Much of what is known today about childhood trauma relates back to a landmark Kaiser study about the Adverse Childhood Experiences, or ACEs. According to the Center for Disease Control and Prevention (CDC), “the original ACE Study was conducted at Kaiser Permanente from 1995 to 1997 with two waves of data collection. Over 17,000 Health Maintenance Organization members from Southern California receiving physical exams completed confidential surveys regarding their childhood experiences and current health status and behaviors.”

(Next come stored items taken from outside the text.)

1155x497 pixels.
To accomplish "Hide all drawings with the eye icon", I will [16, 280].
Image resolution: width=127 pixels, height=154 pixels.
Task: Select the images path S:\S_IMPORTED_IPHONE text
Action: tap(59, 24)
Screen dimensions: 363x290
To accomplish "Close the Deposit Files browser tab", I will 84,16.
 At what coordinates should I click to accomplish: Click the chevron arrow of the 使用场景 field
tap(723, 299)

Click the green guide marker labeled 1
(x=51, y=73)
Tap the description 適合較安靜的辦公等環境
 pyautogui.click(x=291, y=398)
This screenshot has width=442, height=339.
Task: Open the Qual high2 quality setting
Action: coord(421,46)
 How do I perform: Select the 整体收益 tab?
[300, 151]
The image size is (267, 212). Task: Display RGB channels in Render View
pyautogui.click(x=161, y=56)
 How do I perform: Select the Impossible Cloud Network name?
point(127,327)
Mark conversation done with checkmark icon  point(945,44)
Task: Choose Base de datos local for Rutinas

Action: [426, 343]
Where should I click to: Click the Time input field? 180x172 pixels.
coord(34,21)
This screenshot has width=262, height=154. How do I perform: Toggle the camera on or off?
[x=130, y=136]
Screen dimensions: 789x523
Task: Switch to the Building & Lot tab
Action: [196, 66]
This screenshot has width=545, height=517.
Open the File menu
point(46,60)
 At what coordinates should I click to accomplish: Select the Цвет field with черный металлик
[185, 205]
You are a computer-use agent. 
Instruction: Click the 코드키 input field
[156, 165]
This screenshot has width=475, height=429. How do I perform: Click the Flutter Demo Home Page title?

ACEs fall into three categories: abuse, neglect, and household dysfunction. Divorced parents? That’s an ACE. A household with alcohol or prescription drug use abuse? Another ACE. They add up quickly, and individuals can discover their ACE score by taking a quick 10-question assessment, which is accessible through the following link to the American Society for the Positive Care of Children.
The ACE study has limitations, which is true of any research project. When researchers conduct a study, they have to select variables and data that they can quantify and measure. Does the ACE study measure every childhood trauma that exists? Certainly not. The researchers selected 10 traumas to measure. Therefore, it is important to realize that while the ACE assessment is an effective research-based tool for measuring trauma, it is not inclusive of every trauma that one might experience in childhood.
Trauma can also be a very vague and broad-based term, so while the ACE assessment does not quantify every trauma, it does add meaning and context to how trauma is defined. This context could be helpful to a person who does not perceive trauma as “real,” but more of a concept that is manufactured by society. Therefore, a person who thinks that life is hard and that people need to “pull themselves up by their bootstraps” might take a different perspective when they recognize that sexual abuse is one form of trauma or one ACE.
Trauma or ACEs experienced in childhood and teen years are linked with a higher risk of many health issues later in adult life such as depression, anxiety, sleep disturbances, heart disease, high blood pressure, high cholesterol, stroke, drug or alcohol dependence, cancer, liver disease, suicide attempts, and the list goes on and on. One out of every five people with seven or more ACES will attempt suicide
The more adverse childhood experience one has, the more significant likelihood that a person has of experiencing difficulties with his/her mental and physical health and overall well-being later in life. An ACE score of four or more decreases one’s life expectancy by 20 years and makes one twice as likely to die by the age of 65.
The good news is that awareness about childhood trauma can lead to proactive behaviors that promote positive childhood experiences and therefore decrease the Adverse Childhood Experiences (ACEs). Strategies for creating positive childhood experiences can be found in the following CDC infographic:
Similarly, another CDC infographic shows the long-term health benefits of preventing ACEs:
Let’s take the words of Frederick Douglass to heart by building healthy children through ACE awareness and preventative measures. Additionally, for those broken men and women who are still experiencing the effects of a difficult childhood, let’s use the ACE assessment as a starting point to uncover these traumas. Then, we can leverage church, community, and healthy lifestyle practices to help repair harm and to also build hope and a future.